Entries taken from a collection
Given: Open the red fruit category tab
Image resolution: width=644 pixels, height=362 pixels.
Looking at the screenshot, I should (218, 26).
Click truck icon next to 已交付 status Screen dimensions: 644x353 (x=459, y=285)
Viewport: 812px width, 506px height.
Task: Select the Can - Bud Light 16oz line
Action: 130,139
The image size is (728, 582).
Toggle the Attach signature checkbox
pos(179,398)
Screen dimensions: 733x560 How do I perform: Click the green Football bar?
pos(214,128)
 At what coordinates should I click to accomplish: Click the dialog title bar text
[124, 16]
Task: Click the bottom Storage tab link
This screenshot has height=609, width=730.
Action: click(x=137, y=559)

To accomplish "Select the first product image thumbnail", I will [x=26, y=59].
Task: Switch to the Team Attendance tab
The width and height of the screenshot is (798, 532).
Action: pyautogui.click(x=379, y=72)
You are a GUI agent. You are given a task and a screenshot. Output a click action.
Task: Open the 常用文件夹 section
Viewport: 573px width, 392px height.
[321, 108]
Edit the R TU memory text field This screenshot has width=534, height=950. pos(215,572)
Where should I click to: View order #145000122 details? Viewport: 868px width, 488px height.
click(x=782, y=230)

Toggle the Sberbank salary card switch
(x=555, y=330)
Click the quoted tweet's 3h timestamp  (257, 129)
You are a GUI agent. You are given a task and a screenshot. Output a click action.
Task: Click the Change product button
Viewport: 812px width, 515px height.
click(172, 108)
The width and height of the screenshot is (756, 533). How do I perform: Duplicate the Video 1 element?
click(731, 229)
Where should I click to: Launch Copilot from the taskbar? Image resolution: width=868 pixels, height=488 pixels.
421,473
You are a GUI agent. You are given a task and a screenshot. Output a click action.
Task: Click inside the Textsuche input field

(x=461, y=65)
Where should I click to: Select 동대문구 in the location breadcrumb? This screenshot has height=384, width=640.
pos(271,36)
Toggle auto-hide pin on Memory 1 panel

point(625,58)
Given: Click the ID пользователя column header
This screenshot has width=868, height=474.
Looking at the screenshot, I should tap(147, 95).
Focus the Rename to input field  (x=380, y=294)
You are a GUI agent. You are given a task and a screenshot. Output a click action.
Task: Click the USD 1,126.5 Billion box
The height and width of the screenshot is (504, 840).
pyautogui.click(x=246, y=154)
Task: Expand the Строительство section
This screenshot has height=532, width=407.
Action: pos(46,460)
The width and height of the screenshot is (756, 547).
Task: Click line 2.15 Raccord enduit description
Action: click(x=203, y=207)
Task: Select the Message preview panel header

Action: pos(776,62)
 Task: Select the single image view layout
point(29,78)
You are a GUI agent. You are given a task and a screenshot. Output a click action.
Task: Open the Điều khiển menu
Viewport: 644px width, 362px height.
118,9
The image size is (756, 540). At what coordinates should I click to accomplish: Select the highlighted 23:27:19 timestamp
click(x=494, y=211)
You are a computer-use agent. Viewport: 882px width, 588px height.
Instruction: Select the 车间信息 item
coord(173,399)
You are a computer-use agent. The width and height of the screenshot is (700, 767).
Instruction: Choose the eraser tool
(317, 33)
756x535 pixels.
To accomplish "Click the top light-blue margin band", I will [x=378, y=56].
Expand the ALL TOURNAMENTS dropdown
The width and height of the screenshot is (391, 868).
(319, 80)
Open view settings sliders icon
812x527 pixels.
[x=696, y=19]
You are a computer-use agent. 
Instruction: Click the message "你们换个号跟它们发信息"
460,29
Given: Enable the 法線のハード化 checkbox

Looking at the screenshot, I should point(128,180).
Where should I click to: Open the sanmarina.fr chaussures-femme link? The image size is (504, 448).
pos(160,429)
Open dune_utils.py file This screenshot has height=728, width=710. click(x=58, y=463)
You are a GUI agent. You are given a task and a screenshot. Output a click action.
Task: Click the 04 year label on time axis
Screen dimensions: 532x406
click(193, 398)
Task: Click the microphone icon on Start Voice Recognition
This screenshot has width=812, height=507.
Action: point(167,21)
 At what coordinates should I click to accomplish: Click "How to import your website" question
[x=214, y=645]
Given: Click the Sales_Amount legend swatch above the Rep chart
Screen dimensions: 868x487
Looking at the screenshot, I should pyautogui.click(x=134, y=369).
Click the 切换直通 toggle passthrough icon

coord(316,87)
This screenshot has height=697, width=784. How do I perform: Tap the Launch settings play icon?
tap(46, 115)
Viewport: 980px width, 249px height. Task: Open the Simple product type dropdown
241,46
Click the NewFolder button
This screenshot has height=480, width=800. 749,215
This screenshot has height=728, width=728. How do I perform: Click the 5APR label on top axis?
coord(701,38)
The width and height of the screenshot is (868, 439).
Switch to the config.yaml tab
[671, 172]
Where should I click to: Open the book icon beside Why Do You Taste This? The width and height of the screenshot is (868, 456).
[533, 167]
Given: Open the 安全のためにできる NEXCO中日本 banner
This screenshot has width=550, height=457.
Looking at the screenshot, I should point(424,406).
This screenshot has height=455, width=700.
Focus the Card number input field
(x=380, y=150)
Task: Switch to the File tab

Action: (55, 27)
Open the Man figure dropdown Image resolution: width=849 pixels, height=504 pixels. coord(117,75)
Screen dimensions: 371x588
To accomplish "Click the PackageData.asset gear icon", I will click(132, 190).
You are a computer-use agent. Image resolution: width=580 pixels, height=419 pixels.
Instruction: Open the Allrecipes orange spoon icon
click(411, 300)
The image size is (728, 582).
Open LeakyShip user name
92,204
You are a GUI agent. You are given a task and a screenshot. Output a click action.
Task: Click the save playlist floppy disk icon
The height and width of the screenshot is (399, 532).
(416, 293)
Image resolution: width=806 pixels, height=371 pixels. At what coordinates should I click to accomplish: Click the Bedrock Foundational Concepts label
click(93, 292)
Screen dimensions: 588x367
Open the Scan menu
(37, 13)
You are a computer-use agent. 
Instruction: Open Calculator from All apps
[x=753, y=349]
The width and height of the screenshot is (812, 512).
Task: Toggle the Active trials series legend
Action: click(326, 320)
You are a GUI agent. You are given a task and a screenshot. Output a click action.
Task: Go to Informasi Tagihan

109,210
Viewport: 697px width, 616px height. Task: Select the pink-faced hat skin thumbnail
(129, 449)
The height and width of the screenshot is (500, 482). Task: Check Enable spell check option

▸ **Work item**
Every entry is to be repeated exactly as it stands.

▸ **Solution for this exercise**
Given: Open the red fruit category tab
Image resolution: width=644 pixels, height=362 pixels.
Looking at the screenshot, I should (218, 26).
Click truck icon next to 已交付 status Screen dimensions: 644x353 (x=459, y=285)
Viewport: 812px width, 506px height.
Task: Select the Can - Bud Light 16oz line
Action: 130,139
The image size is (728, 582).
Toggle the Attach signature checkbox
pos(179,398)
Screen dimensions: 733x560 How do I perform: Click the green Football bar?
pos(214,128)
 At what coordinates should I click to accomplish: Click the dialog title bar text
[124, 16]
Task: Click the bottom Storage tab link
This screenshot has height=609, width=730.
Action: click(x=137, y=559)

To accomplish "Select the first product image thumbnail", I will [x=26, y=59].
Task: Switch to the Team Attendance tab
The width and height of the screenshot is (798, 532).
Action: pyautogui.click(x=379, y=72)
You are a GUI agent. You are given a task and a screenshot. Output a click action.
Task: Open the 常用文件夹 section
Viewport: 573px width, 392px height.
[321, 108]
Edit the R TU memory text field This screenshot has width=534, height=950. pos(215,572)
Where should I click to: View order #145000122 details? Viewport: 868px width, 488px height.
click(x=782, y=230)

Toggle the Sberbank salary card switch
(x=555, y=330)
Click the quoted tweet's 3h timestamp  (257, 129)
You are a GUI agent. You are given a task and a screenshot. Output a click action.
Task: Click the Change product button
Viewport: 812px width, 515px height.
click(172, 108)
The width and height of the screenshot is (756, 533). How do I perform: Duplicate the Video 1 element?
click(731, 229)
Where should I click to: Launch Copilot from the taskbar? Image resolution: width=868 pixels, height=488 pixels.
421,473
You are a GUI agent. You are given a task and a screenshot. Output a click action.
Task: Click inside the Textsuche input field

(x=461, y=65)
Where should I click to: Select 동대문구 in the location breadcrumb? This screenshot has height=384, width=640.
pos(271,36)
Toggle auto-hide pin on Memory 1 panel

point(625,58)
Given: Click the ID пользователя column header
This screenshot has width=868, height=474.
Looking at the screenshot, I should tap(147, 95).
Focus the Rename to input field  (x=380, y=294)
You are a GUI agent. You are given a task and a screenshot. Output a click action.
Task: Click the USD 1,126.5 Billion box
The height and width of the screenshot is (504, 840).
pyautogui.click(x=246, y=154)
Task: Expand the Строительство section
This screenshot has height=532, width=407.
Action: pos(46,460)
The width and height of the screenshot is (756, 547).
Task: Click line 2.15 Raccord enduit description
Action: click(x=203, y=207)
Task: Select the Message preview panel header

Action: pos(776,62)
 Task: Select the single image view layout
point(29,78)
You are a GUI agent. You are given a task and a screenshot. Output a click action.
Task: Open the Điều khiển menu
Viewport: 644px width, 362px height.
118,9
The image size is (756, 540). At what coordinates should I click to accomplish: Select the highlighted 23:27:19 timestamp
click(x=494, y=211)
You are a computer-use agent. Viewport: 882px width, 588px height.
Instruction: Select the 车间信息 item
coord(173,399)
You are a computer-use agent. The width and height of the screenshot is (700, 767).
Instruction: Choose the eraser tool
(317, 33)
756x535 pixels.
To accomplish "Click the top light-blue margin band", I will [x=378, y=56].
Expand the ALL TOURNAMENTS dropdown
The width and height of the screenshot is (391, 868).
(319, 80)
Open view settings sliders icon
812x527 pixels.
[x=696, y=19]
You are a computer-use agent. 
Instruction: Click the message "你们换个号跟它们发信息"
460,29
Given: Enable the 法線のハード化 checkbox

Looking at the screenshot, I should point(128,180).
Where should I click to: Open the sanmarina.fr chaussures-femme link? The image size is (504, 448).
pos(160,429)
Open dune_utils.py file This screenshot has height=728, width=710. click(x=58, y=463)
You are a GUI agent. You are given a task and a screenshot. Output a click action.
Task: Click the 04 year label on time axis
Screen dimensions: 532x406
click(193, 398)
Task: Click the microphone icon on Start Voice Recognition
This screenshot has width=812, height=507.
Action: point(167,21)
 At what coordinates should I click to accomplish: Click "How to import your website" question
[x=214, y=645]
Given: Click the Sales_Amount legend swatch above the Rep chart
Screen dimensions: 868x487
Looking at the screenshot, I should pyautogui.click(x=134, y=369).
Click the 切换直通 toggle passthrough icon

coord(316,87)
This screenshot has height=697, width=784. How do I perform: Tap the Launch settings play icon?
tap(46, 115)
Viewport: 980px width, 249px height. Task: Open the Simple product type dropdown
241,46
Click the NewFolder button
This screenshot has height=480, width=800. 749,215
This screenshot has height=728, width=728. How do I perform: Click the 5APR label on top axis?
coord(701,38)
The width and height of the screenshot is (868, 439).
Switch to the config.yaml tab
[671, 172]
Where should I click to: Open the book icon beside Why Do You Taste This? The width and height of the screenshot is (868, 456).
[533, 167]
Given: Open the 安全のためにできる NEXCO中日本 banner
This screenshot has width=550, height=457.
Looking at the screenshot, I should point(424,406).
This screenshot has height=455, width=700.
Focus the Card number input field
(x=380, y=150)
Task: Switch to the File tab

Action: (55, 27)
Open the Man figure dropdown Image resolution: width=849 pixels, height=504 pixels. coord(117,75)
Screen dimensions: 371x588
To accomplish "Click the PackageData.asset gear icon", I will click(132, 190).
You are a computer-use agent. Image resolution: width=580 pixels, height=419 pixels.
Instruction: Open the Allrecipes orange spoon icon
click(411, 300)
The image size is (728, 582).
Open LeakyShip user name
92,204
You are a GUI agent. You are given a task and a screenshot. Output a click action.
Task: Click the save playlist floppy disk icon
The height and width of the screenshot is (399, 532).
(416, 293)
Image resolution: width=806 pixels, height=371 pixels. At what coordinates should I click to accomplish: Click the Bedrock Foundational Concepts label
click(93, 292)
Screen dimensions: 588x367
Open the Scan menu
(37, 13)
You are a computer-use agent. 
Instruction: Open Calculator from All apps
[x=753, y=349]
The width and height of the screenshot is (812, 512).
Task: Toggle the Active trials series legend
Action: click(326, 320)
You are a GUI agent. You are given a task and a screenshot. Output a click action.
Task: Go to Informasi Tagihan

109,210
Viewport: 697px width, 616px height. Task: Select the pink-faced hat skin thumbnail
(129, 449)
The height and width of the screenshot is (500, 482). Task: Check Enable spell check option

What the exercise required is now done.